Bolan nodded. The Purists were scum and their deaths were no big loss. But innocent victims were getting caught in the cross fire. A vigilante war had been launched, and the killer apparently saw everyone who got in his way as legitimate targets, even if they had nothing to do with the gang or its members.
“What are you looking for?” Paglia asked. Bolan looked up at the young man. There was real intuition there—and Paglia could obviously see that Bolan was no by-the-book, procedural investigator or forensics analyst. The soldier decided to be honest with the cop.
“I need some way to predict where the killer will go next,” he admitted. “I can’t stay one step behind him. I’ve got to anticipate his moves so I can cut him off.”
Paglia considered the photographs and manila files, then started hunting through them. “I think I know,” he said.
Bolan watched, curious.
“Here.” Paglia presented him with a file. “As far as I know, there’s been no hit there, but the location is central to Purist operations. I’ve heard rumors through the force that we’ve tried a couple of times to get undercover agents in the gang, specifically to get a look at this place. The word is that this is where the bodies are buried.”
“And?” Bolan pressed.
“Can’t get in.” Paglia shrugged. “They’re too suspicious or just too smart. They won’t accept someone they don’t know. At least, that’s what I’ve heard.”
Bolan considered that. While relatively new to the force, Paglia was typical of police officers everywhere—hooked into gossip that was more true than false, though never completely accurate. The thin blue line was shot through with grapevines.
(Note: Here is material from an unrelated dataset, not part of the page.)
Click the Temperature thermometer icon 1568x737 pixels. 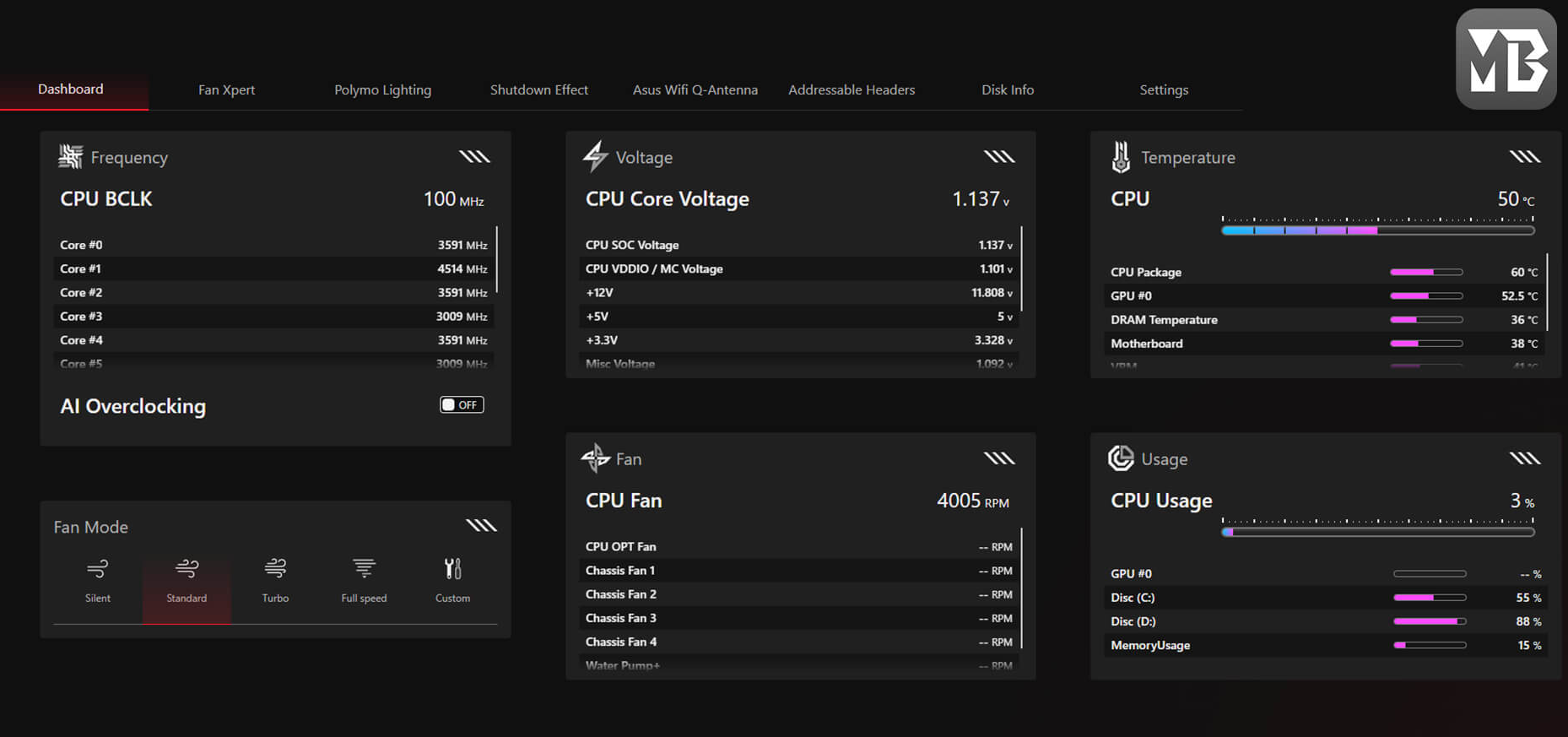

You could drop a pen in the break room of a station house at three in the morning and, by five past three, every cop on duty within ten miles would know about it.
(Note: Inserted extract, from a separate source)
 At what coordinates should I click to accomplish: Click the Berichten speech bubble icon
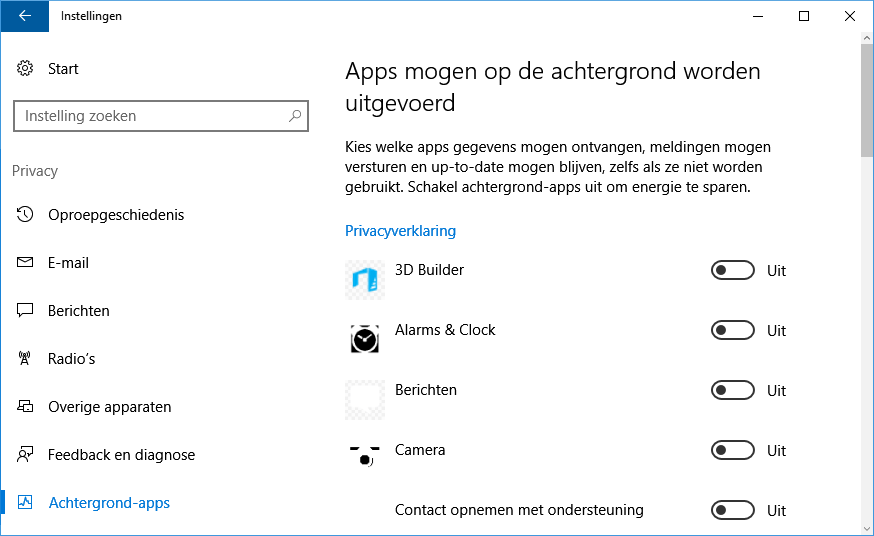[26, 311]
In the file photo, an innocuous building sat on a street corner in a vaguely industrial-commercial district. A large, fading sign on the front of the facade proclaimed it Zippers Arcade.
“You want to find the Purists,” Paglia told him, “go to Zippers. If you don’t find them first, they’ll find you. ”
Bolan nodded. It was time to make a move.
T HE SEEDY BAR AT THE corner of East Fayette Street and Columbus Avenue bore a cracked but still-bright sign proclaiming it Club Lightning. A stylized lightning bolt striking the silhouette of a man and woman adorned the sign and, Rook presumed, invoked its name. Across the street from the bar—which bore several No Loitering notices and boasted a metal sign forbidding the possession of guns, knives and drugs on the premises—was an equally seedy barbershop. Close examination of both buildings would reveal several old bullet holes. The corner of East Fayette and Columbus was notorious in Syracuse. Shootings occurred there regularly, thanks to violence in and around the club. Several attempts to shut down the bar under public safety ordinances had failed.
Rook pulled his pickup truck to a stop in the barbershop’s parking lot, blocking the exit. An African-American man in his late teens or early twenties immediately exited the shop and challenged him.
“Hey, man,” he said. “You can’t park that there. Move your ass.”
Without hesitation, Rook shot him.
The .45ACP round from Rook’s four-inch Smith & Wesson 625 Mountain Gun punched through the young man’s chest and turned his white shirt a bloody red. Without pausing, Rook walked calmly across the street, drawing his second Smith & Wesson 625 with his left hand. The Hogue grips on both weapons felt warm in his palms. He did not break stride as he kicked in the door, planting his foot in the center of the metal warning sign.
The Whiteshirts were strange bedfellows to the CNY Purists but, as Rook had discovered, drugs and drug money often forged alliances between otherwise bitter enemies.